Your goal: Reproduce exactly only the lines from the line that holds "Paris (232, 2339)" to the line that holds "Contact Us (62, 2484)", inclusive, in the listing below, and please leave out every picture.

#### Provided material ####

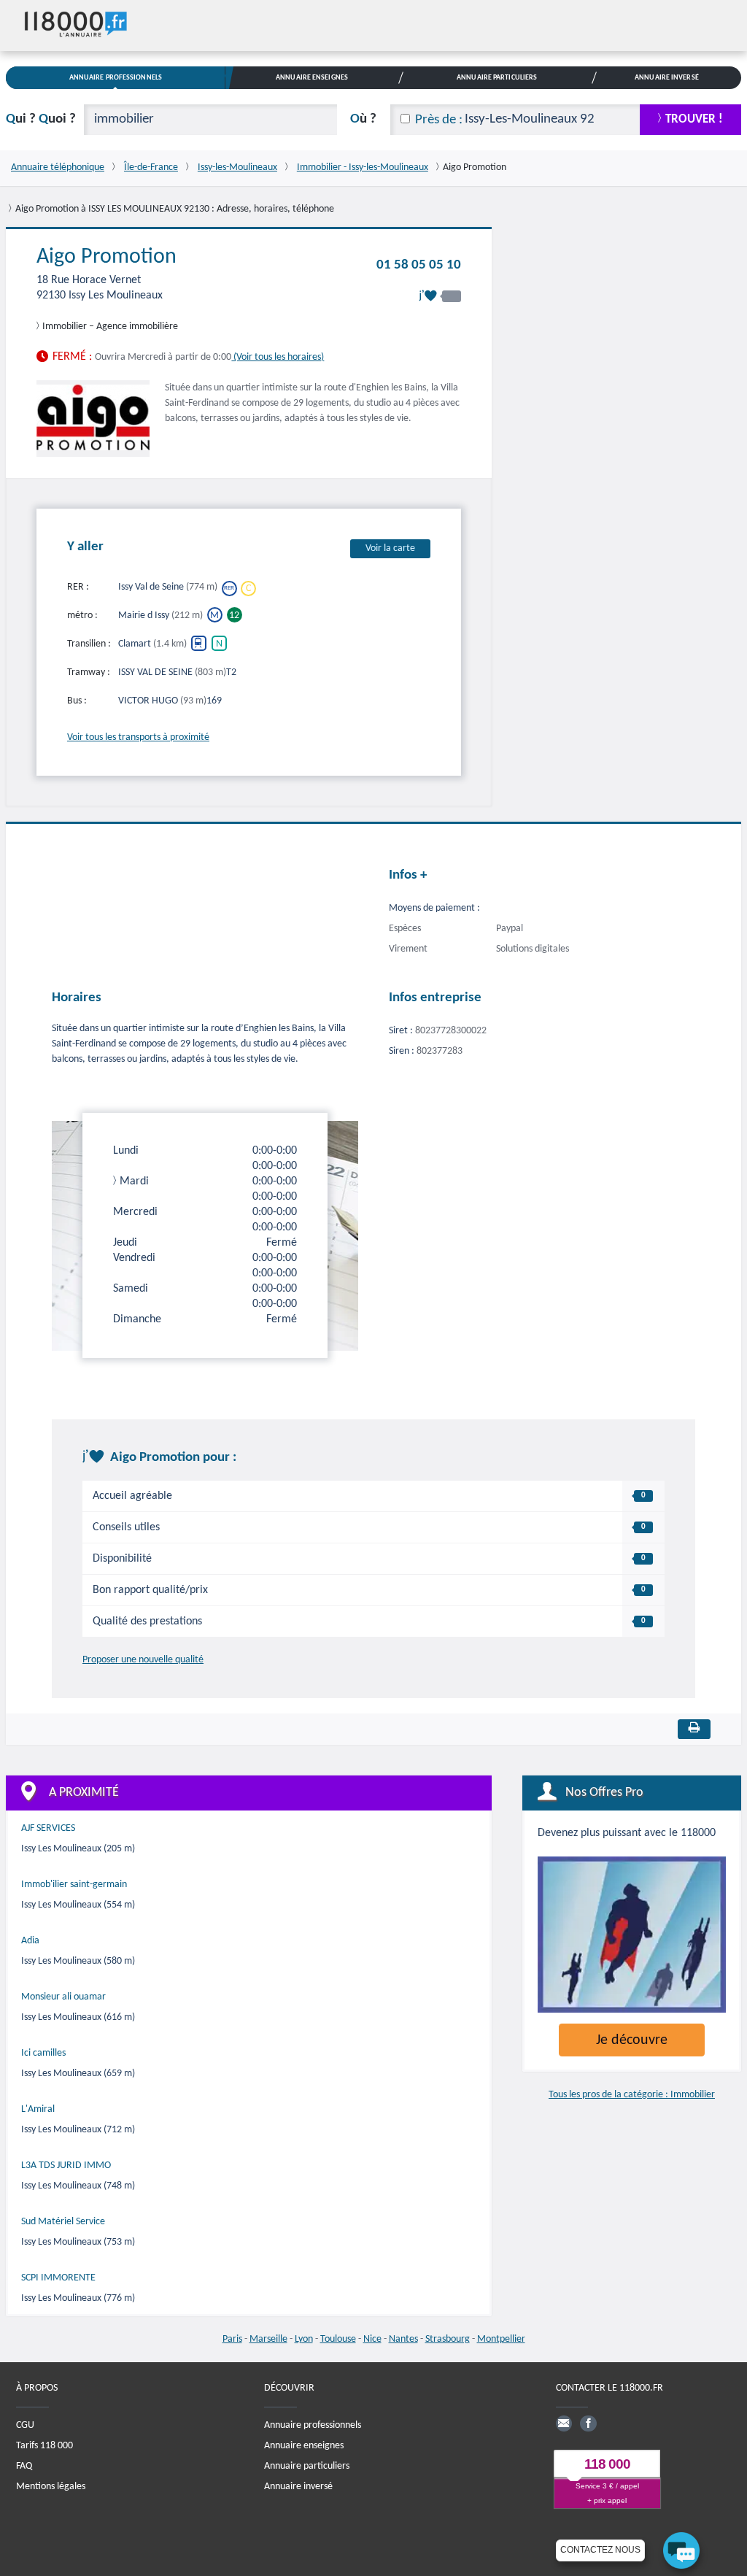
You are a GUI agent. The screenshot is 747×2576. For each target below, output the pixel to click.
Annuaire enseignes (304, 2445)
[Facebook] (588, 2423)
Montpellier (501, 2339)
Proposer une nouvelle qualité (143, 1659)
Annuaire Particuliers (497, 78)
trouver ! (694, 119)
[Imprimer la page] (694, 1729)
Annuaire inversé (298, 2486)
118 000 (607, 2464)
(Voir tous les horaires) (277, 357)
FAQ (24, 2466)
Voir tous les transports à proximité (138, 737)
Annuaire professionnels (312, 2425)
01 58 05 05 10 (418, 265)
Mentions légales (50, 2486)
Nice (372, 2339)
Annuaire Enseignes (312, 78)
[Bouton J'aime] (440, 296)
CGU (25, 2425)
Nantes (403, 2339)
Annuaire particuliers (306, 2466)
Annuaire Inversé (667, 78)
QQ (41, 119)
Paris (232, 2339)
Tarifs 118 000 (44, 2445)
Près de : (438, 120)
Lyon (304, 2339)
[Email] (564, 2423)
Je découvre (631, 2040)
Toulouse (338, 2339)
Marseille (268, 2339)
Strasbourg (447, 2339)
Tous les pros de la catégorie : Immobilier (632, 2094)
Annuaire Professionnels (115, 78)
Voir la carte (390, 548)
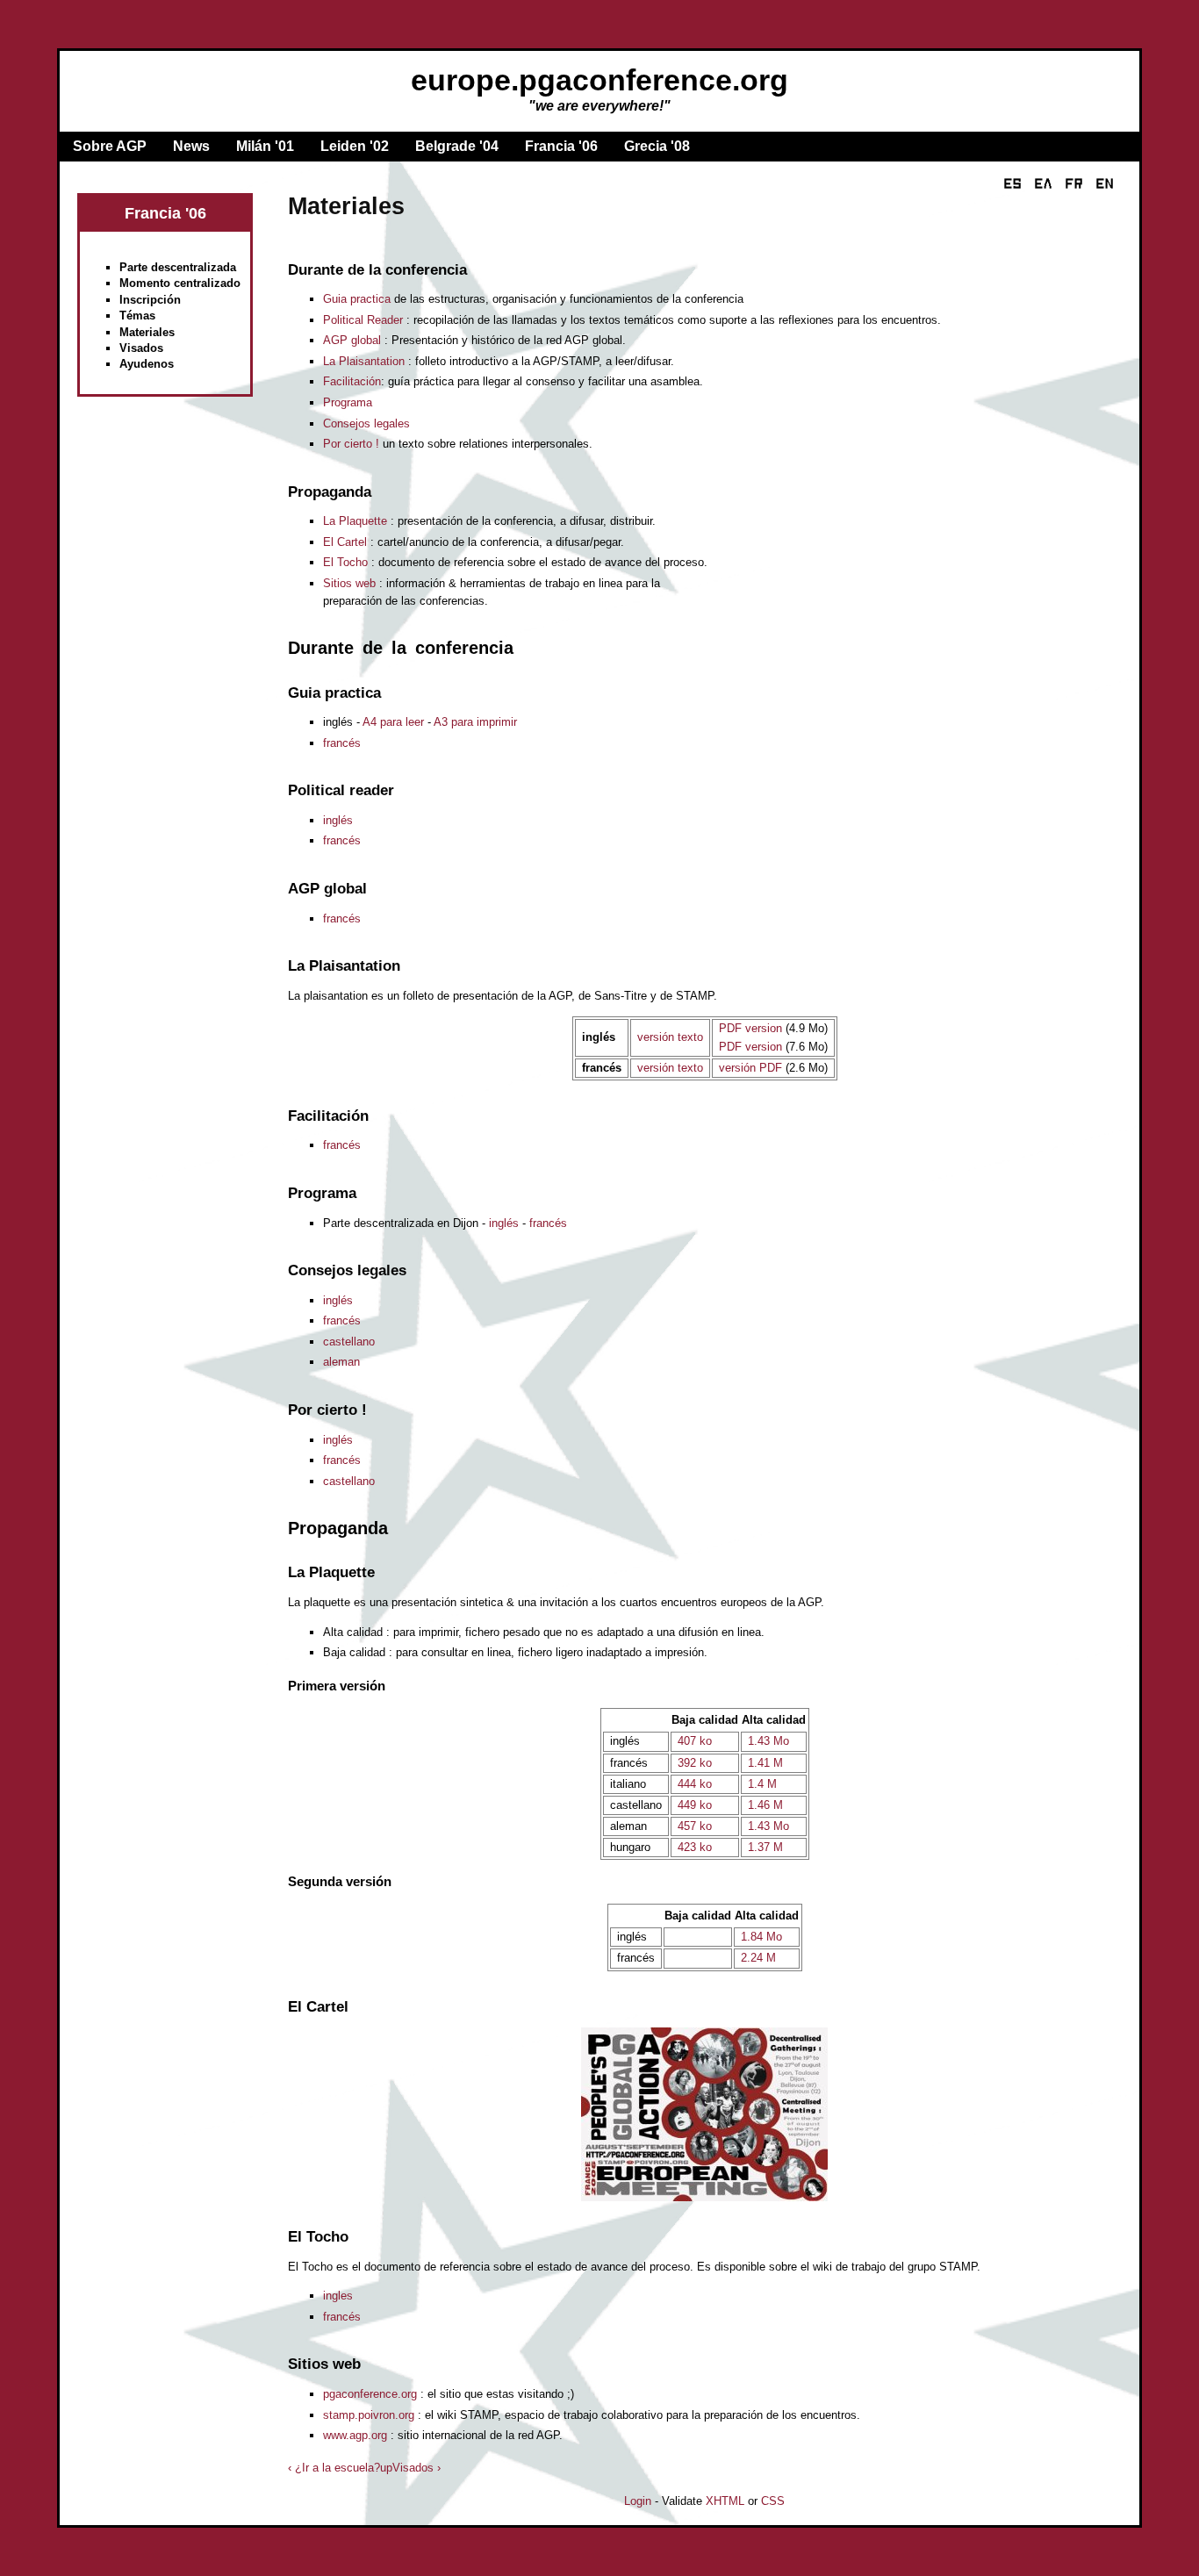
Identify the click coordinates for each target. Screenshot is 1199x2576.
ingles (338, 2295)
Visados (141, 348)
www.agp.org (355, 2435)
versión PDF (750, 1067)
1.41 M (765, 1762)
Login (637, 2501)
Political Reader (363, 319)
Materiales (147, 332)
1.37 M (765, 1847)
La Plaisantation (364, 361)
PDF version (750, 1028)
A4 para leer (393, 721)
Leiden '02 (354, 146)
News (191, 146)
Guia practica (357, 298)
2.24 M (758, 1957)
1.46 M (765, 1805)
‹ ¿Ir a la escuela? (334, 2467)
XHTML (725, 2501)
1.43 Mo (768, 1740)
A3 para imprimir (475, 721)
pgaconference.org (370, 2393)
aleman (341, 1361)
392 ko (695, 1762)
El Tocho (345, 562)
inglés (338, 820)
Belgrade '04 (457, 146)
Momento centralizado (180, 283)
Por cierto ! (351, 443)
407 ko (695, 1740)
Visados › (416, 2467)
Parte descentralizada (177, 267)
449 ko (695, 1805)
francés (342, 743)
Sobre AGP (110, 146)
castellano (349, 1341)
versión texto (670, 1037)
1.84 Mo (761, 1936)
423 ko (695, 1847)
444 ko (695, 1783)
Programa (347, 402)
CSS (773, 2501)
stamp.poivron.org (368, 2415)
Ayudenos (146, 363)
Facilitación (352, 381)
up (386, 2467)
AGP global (352, 340)
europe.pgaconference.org (599, 80)
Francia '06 (561, 146)
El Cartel (345, 542)
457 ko (695, 1826)
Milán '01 (265, 146)
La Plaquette (355, 520)
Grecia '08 (657, 146)
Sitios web (349, 583)
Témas (137, 315)
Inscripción (150, 299)
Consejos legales (366, 423)
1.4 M (762, 1783)
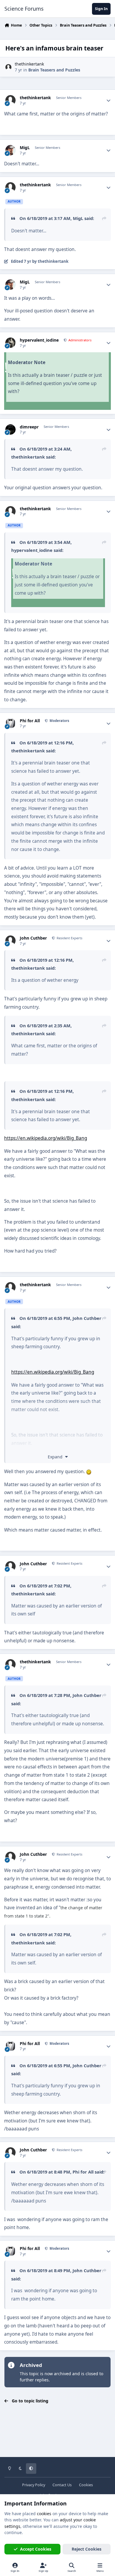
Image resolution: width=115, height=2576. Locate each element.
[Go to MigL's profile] (10, 150)
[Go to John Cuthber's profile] (10, 940)
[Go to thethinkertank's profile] (8, 67)
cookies (44, 2513)
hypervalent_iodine (39, 340)
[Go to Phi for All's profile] (10, 723)
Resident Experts (69, 938)
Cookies (86, 2484)
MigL (25, 147)
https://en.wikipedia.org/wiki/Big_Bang (45, 1138)
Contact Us (62, 2484)
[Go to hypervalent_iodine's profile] (10, 343)
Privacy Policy (33, 2484)
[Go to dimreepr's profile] (10, 429)
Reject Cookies (86, 2549)
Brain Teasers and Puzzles (54, 70)
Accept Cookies (35, 2549)
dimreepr (29, 427)
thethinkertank (29, 64)
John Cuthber (33, 938)
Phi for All (30, 720)
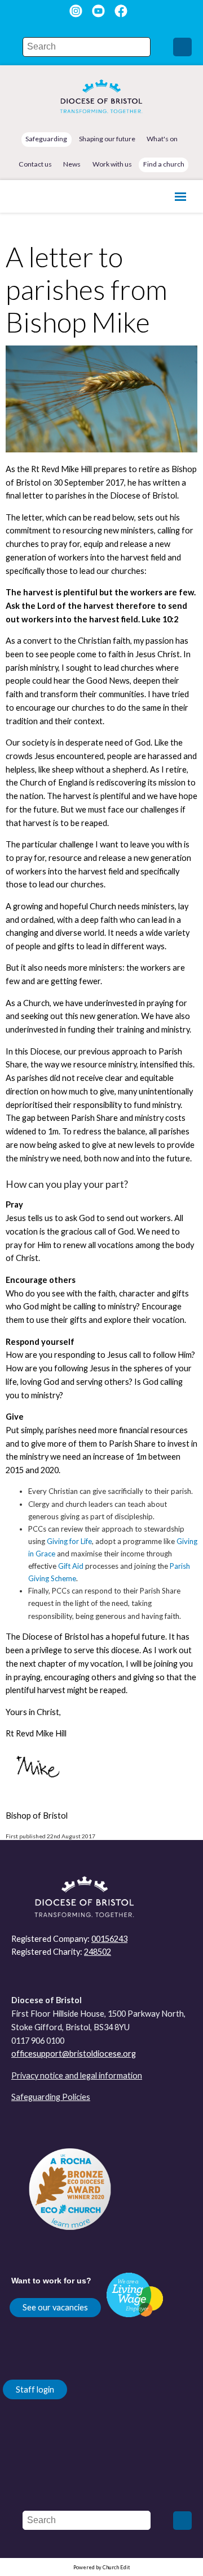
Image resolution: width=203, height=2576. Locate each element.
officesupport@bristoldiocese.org (73, 2053)
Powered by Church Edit (101, 2567)
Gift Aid (70, 1565)
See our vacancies (55, 2307)
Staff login (35, 2389)
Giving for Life (69, 1541)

####

Solution to this exercise:
Paris (232, 2339)
Tarifs 118 000 (44, 2445)
Près de : (438, 120)
Lyon (304, 2339)
[Email] (564, 2423)
Je découvre (631, 2040)
Toulouse (338, 2339)
Marseille (268, 2339)
Strasbourg (447, 2339)
Tous les pros de la catégorie : Immobilier (632, 2094)
Annuaire Professionnels (115, 78)
Voir la carte (390, 548)
Identify the click coordinates for each target. Screenshot is 1199x2576.
ingles (338, 2295)
Visados (141, 348)
www.agp.org (355, 2435)
versión PDF (750, 1067)
1.41 M (765, 1762)
Login (637, 2501)
Political Reader (363, 319)
Materiales (147, 332)
1.37 M (765, 1847)
La Plaisantation (364, 361)
PDF version (750, 1028)
A4 para leer (393, 721)
Leiden '02 (354, 146)
News (191, 146)
Guia practica (357, 298)
2.24 M (758, 1957)
1.46 M (765, 1805)
‹ ¿Ir a la escuela? (334, 2467)
XHTML (725, 2501)
1.43 Mo (768, 1740)
A3 para imprimir (475, 721)
pgaconference.org (370, 2393)
aleman (341, 1361)
392 ko (695, 1762)
El Tocho (345, 562)
inglés (338, 820)
Belgrade '04 (457, 146)
Momento centralizado (180, 283)
Por cierto ! (351, 443)
407 ko (695, 1740)
Visados › (416, 2467)
Parte descentralizada (177, 267)
449 ko (695, 1805)
francés (342, 743)
Sobre AGP (110, 146)
castellano (349, 1341)
versión texto (670, 1037)
1.84 Mo (761, 1936)
423 ko (695, 1847)
444 ko (695, 1783)
Programa (347, 402)
CSS (773, 2501)
stamp.poivron.org (368, 2415)
Ayudenos (146, 363)
Facilitación (352, 381)
up (386, 2467)
AGP global (352, 340)
europe.pgaconference.org (599, 80)
Francia '06 (561, 146)
El Cartel (345, 542)
457 ko (695, 1826)
Milán '01 (265, 146)
La Plaquette (355, 520)
Grecia '08 (657, 146)
Sitios web (349, 583)
Témas (137, 315)
Inscripción (150, 299)
Consejos legales (366, 423)
1.4 M (762, 1783)
Image resolution: width=115, height=2576. Locate each element.
[Go to MigL's profile] (10, 150)
[Go to John Cuthber's profile] (10, 940)
[Go to thethinkertank's profile] (8, 67)
cookies (44, 2513)
hypervalent_iodine (39, 340)
[Go to Phi for All's profile] (10, 723)
Resident Experts (69, 938)
Cookies (86, 2484)
MigL (25, 147)
https://en.wikipedia.org/wiki/Big_Bang (45, 1138)
Contact Us (62, 2484)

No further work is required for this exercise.